In the following example, we create two overloaded methods that takes same type but different number of arguments.

Different number of arguments

public class Calculator {

    public int sum(int a, int b) {
        return a + b;
    }

    public int sum(int a, int b, int c) {
        return a + b + c;
    }
}

In the next example we will create two overloaded sum methods that takes different types of arguments. First sum method takes two arguments of type int, the second overloaded method takes arguments of type double.

Different type of arguments

public class Calculator {

    public int sum(int a, int b) {
        return a + b;
    }

    public int sum(double a, double b) {
        return a + b;
    }
}

In the below code snippet, we see a method overloading example, where class Bar inherits doStuff(int x) from Foo and then add an overloaded version doStuff(String x) in its own type definition.

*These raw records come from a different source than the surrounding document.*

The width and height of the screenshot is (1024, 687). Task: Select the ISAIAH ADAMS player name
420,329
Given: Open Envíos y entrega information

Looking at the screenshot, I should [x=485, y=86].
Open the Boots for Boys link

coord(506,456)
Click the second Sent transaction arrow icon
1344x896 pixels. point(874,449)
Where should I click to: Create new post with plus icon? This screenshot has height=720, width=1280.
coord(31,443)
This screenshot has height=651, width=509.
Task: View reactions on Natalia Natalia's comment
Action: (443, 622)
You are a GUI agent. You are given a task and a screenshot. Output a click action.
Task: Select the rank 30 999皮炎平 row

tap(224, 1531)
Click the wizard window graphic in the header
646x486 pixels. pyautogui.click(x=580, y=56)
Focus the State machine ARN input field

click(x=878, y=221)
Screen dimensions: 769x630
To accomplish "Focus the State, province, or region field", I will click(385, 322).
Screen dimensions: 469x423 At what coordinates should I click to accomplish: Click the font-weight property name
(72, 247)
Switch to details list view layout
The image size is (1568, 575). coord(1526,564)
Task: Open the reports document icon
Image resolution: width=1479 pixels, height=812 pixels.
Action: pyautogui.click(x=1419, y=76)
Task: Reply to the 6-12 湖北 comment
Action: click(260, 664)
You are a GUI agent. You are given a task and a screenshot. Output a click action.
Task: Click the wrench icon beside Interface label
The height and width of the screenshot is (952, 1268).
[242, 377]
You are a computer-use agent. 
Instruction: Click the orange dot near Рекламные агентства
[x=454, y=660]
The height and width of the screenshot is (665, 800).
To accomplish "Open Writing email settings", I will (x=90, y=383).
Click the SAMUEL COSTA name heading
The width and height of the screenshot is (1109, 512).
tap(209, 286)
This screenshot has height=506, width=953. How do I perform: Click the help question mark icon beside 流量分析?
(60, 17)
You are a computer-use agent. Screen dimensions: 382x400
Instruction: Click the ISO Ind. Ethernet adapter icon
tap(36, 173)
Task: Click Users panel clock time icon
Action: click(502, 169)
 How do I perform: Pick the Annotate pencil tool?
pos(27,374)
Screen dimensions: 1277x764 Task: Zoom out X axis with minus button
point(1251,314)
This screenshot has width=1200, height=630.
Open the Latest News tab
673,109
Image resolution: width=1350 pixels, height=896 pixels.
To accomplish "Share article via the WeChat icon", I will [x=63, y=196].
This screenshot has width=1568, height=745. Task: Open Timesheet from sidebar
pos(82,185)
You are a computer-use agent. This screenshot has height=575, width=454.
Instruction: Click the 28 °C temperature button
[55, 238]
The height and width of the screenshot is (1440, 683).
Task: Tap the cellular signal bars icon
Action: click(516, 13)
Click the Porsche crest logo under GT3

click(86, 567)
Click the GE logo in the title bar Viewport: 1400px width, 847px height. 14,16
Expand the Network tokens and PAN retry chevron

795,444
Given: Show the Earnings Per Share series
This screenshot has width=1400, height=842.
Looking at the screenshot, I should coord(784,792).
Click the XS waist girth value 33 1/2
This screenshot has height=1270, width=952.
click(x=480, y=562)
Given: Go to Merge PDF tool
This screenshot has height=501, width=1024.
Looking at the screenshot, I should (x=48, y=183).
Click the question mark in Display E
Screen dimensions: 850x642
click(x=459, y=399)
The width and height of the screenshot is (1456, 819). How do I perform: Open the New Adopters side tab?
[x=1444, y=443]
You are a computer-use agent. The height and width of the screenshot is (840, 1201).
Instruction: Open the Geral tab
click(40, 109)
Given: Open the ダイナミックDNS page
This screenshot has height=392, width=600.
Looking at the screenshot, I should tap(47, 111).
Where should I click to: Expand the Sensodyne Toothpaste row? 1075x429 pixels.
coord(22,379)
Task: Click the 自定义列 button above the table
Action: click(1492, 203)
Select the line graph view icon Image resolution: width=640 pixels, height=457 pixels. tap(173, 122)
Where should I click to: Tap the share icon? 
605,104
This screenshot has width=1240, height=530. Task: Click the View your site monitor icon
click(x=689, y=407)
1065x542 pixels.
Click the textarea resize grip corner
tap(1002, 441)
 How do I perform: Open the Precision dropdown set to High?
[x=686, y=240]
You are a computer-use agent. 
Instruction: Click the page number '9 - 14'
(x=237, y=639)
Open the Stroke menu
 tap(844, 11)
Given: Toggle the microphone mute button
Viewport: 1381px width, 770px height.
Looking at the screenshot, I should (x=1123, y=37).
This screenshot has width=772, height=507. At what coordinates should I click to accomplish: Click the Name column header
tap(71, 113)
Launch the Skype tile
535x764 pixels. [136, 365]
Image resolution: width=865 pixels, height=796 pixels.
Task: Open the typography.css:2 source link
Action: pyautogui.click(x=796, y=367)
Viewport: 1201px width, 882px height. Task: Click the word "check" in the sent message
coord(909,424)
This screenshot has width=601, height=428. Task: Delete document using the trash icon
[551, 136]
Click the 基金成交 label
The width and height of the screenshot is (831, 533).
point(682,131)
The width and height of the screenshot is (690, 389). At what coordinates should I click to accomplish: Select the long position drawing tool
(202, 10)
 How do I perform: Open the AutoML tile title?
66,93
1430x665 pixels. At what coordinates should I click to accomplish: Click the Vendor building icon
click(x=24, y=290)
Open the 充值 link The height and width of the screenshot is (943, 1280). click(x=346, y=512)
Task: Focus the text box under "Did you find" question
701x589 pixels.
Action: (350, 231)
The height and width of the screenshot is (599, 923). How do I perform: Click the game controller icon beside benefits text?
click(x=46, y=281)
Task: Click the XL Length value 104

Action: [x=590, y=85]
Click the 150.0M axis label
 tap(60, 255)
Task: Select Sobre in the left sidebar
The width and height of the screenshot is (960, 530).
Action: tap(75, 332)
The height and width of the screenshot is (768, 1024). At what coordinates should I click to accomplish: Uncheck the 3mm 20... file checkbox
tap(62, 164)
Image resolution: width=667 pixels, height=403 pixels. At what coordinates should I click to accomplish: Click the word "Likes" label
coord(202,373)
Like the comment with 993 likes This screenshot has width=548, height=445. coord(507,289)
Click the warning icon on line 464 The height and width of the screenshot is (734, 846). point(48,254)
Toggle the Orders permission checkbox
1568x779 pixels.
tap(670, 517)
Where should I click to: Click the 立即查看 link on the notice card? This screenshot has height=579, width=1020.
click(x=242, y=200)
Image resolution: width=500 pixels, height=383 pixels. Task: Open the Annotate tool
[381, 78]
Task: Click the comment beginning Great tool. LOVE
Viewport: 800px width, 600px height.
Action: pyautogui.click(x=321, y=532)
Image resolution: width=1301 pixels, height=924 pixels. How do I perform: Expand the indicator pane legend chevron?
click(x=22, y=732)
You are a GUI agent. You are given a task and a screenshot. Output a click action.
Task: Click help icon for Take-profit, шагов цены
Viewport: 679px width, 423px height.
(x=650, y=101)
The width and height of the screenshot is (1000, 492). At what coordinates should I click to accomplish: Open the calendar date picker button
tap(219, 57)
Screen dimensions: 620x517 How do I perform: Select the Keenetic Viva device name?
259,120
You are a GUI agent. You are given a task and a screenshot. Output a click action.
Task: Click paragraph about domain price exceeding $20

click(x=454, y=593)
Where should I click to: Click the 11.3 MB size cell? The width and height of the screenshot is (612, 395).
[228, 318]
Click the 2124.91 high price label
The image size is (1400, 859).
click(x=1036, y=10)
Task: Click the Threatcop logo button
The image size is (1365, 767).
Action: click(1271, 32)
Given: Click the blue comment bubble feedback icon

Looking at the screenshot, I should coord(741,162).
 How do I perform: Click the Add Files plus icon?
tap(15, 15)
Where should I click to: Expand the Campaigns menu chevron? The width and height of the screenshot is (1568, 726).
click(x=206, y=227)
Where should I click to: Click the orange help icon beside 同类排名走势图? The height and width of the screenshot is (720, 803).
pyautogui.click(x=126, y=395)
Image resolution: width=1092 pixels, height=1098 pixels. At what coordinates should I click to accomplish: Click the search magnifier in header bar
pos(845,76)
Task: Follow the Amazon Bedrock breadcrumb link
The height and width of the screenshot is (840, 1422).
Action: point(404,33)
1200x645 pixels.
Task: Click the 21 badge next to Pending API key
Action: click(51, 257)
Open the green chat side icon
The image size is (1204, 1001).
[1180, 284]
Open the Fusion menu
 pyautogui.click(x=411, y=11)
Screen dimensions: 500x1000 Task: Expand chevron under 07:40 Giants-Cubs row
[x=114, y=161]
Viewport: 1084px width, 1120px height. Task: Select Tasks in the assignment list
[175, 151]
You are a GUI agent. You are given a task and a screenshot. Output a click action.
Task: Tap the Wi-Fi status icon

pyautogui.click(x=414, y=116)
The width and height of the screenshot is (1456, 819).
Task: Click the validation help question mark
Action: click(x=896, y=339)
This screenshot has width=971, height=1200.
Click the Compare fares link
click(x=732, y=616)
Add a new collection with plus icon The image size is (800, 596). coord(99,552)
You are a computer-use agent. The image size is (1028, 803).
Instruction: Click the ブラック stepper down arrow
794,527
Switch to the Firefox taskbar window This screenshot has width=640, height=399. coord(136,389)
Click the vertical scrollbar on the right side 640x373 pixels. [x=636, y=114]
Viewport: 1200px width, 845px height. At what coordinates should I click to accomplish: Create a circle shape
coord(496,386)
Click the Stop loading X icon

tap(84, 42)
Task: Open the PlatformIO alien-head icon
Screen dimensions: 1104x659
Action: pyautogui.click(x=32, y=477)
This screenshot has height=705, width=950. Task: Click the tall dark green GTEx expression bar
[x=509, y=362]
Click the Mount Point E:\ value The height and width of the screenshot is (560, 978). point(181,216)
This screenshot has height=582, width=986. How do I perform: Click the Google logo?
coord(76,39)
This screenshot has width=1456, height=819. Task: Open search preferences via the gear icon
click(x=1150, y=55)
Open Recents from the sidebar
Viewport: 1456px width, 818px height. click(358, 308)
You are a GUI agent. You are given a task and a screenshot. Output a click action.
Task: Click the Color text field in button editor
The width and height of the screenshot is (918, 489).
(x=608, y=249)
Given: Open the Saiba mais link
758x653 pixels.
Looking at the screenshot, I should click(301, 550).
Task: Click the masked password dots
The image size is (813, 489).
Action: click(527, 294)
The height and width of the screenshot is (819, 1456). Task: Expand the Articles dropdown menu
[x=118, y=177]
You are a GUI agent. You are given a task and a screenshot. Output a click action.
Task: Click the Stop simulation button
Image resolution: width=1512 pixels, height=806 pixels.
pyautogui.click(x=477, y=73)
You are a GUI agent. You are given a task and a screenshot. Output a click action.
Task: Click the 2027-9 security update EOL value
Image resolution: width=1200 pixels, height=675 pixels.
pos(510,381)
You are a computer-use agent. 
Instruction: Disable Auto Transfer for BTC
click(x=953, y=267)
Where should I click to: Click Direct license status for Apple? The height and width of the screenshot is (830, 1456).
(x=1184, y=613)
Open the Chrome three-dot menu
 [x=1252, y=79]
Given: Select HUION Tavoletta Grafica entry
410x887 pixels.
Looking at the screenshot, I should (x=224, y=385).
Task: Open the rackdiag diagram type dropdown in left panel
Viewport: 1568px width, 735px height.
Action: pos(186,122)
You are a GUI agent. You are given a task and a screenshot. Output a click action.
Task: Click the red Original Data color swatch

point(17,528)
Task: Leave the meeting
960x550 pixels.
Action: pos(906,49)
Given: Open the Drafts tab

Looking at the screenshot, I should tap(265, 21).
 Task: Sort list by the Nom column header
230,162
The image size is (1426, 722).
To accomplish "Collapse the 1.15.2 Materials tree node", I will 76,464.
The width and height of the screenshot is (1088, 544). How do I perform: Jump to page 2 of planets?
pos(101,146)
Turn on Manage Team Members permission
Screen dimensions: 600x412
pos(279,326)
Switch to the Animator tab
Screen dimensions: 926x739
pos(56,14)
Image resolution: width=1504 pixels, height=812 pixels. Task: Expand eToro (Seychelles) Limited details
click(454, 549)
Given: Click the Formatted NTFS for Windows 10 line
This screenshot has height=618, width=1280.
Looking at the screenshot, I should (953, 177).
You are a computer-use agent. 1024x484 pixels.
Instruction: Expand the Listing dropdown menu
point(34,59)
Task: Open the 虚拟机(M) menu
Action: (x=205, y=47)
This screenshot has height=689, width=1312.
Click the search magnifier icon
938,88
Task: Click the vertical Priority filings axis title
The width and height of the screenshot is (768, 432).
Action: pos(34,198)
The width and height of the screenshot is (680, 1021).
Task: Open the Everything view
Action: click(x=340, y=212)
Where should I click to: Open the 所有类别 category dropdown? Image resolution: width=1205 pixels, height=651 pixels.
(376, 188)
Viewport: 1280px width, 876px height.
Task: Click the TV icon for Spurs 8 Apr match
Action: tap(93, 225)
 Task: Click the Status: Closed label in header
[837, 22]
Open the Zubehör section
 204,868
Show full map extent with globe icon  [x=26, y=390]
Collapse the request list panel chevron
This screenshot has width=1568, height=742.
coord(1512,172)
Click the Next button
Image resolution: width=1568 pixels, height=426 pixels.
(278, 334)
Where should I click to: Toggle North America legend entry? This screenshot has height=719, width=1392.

Method overloading in subclass

public class Foo {
    public void doStuff(int x) {
        //Foo implementation
    }
}

public class Bar extends Foo {

    public void doStuff(String x) {
        //Bar's overloaded implementation
    }

}

Type widening

One given type is implicitly promoted to another one when there’s no matching between the types of the arguments passed to the overloaded method and a specific method implementation.

The following images illustrates the order of the primitive types when widened:

Primitive Type Widening

The below code example will explain this:

What will be the output of this program

class Scratch {
    static String x = "";
    public static void main(String... doYourBest) {
        executeAction(1);
        executeAction(1.0);
        executeAction(Double.valueOf("5"));
        executeAction(1L);

        System.out.println(x);
    }
    static void executeAction(short var)   {x += "d"; }
    static void executeAction(float var)   {x += "e"; }
    static void executeAction(double var)  {x += "f"; }
}

Program output

effe

Explanation

When we pass the number 1 directly to the executeAction method, the JVM automatically treats it as an int. but since no matching method exists, the type is promoted to float automatically (as shown in diagram) that’s why we see e.
When we pass 1.0, JVM treats it as double, so f is printed.
When we pass Double.valueOf("5"), then auto-boxing makes compiler choose f.
When we pass 1L, then we specifically ask JVM to treat this argument as long, as per primitive type widening next available matching method is that of float, this e is printed.